A few years ago I was co-organizer in Havana of a conference that eventuated in the publication of the book entitled Basques in Cuba (2016). My collaborator was a famed political exile and extraordinary figure in Basque letters, Joseba Sarrionandia. In addition to our conference we were working on an English-language translation of his poetry. That anthology is now completed and should be published within the next several months (our working title is “Prisons and Exiles”). But that is another story.
Joseba insisted at the time that I consider arranging for English translation and publication by the Center for Basque Studies a book entitled A medianoche by a Basque former priest Javier Arzuaga. I read it as a favor and was dumbfounded. Arzuaga was the priest of the parish that included La Cabaña fortress, presided over by Che and the site of show trials, brief imprisonment and then execution of certain officials in the army and government of Fulgencio Batista. For the first four months of the process, Arzuaga was permitted to accompany condemned men for the few hours before their extermination. He was present at fifty-five executions before suffering a nervous breakdown.
Arzuaga describes his encounters with Che and Fidel, as well as his own evolution as a supporter of the revolution to critic of it.
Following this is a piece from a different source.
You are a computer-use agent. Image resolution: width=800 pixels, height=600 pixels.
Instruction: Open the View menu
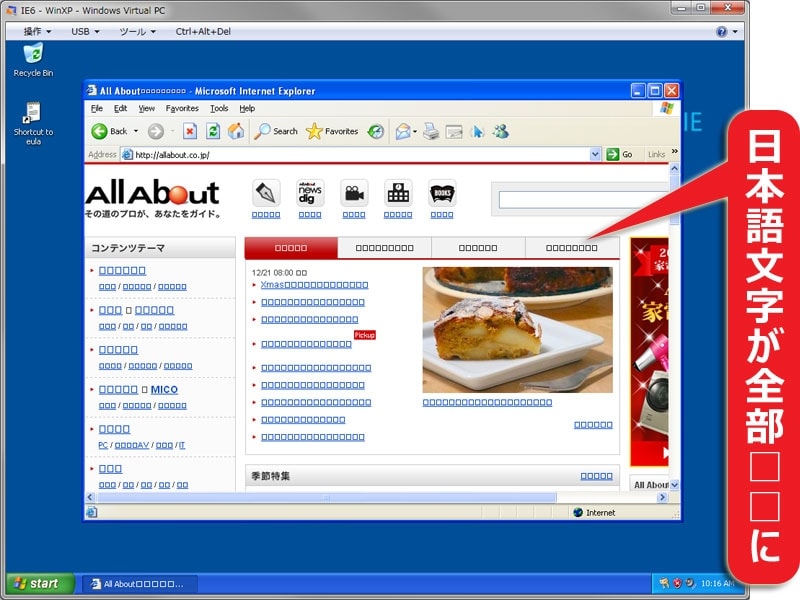point(147,108)
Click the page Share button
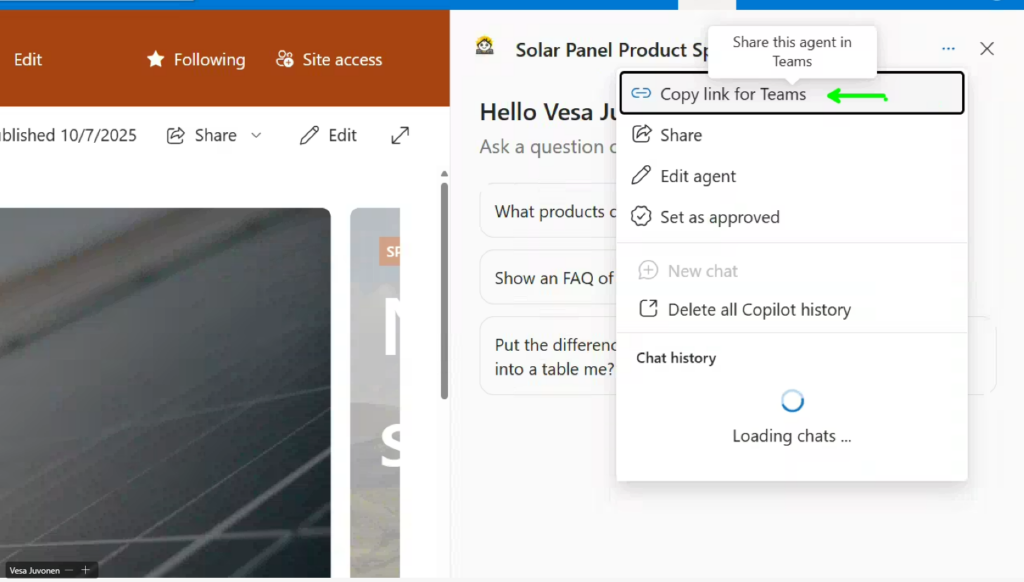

He provides extraordinary human profiles of the revolutionary officials conducting the proceedings, as well as of several of the condemned men. Particularly riveting was his internal crisis of conscience, since Arzuaga had become estranged from the Catholic hierarchy (he eventually left the priesthood) and doubted the very message of redemption and an afterlife that he employed to console the doomed men.
As a 78-year-old writer in the twilight of a lengthy career, I cannot begin to estimate how many books I have read—certainly thousands. Yet I can say that none has been more disturbing or memorable than At Midnight.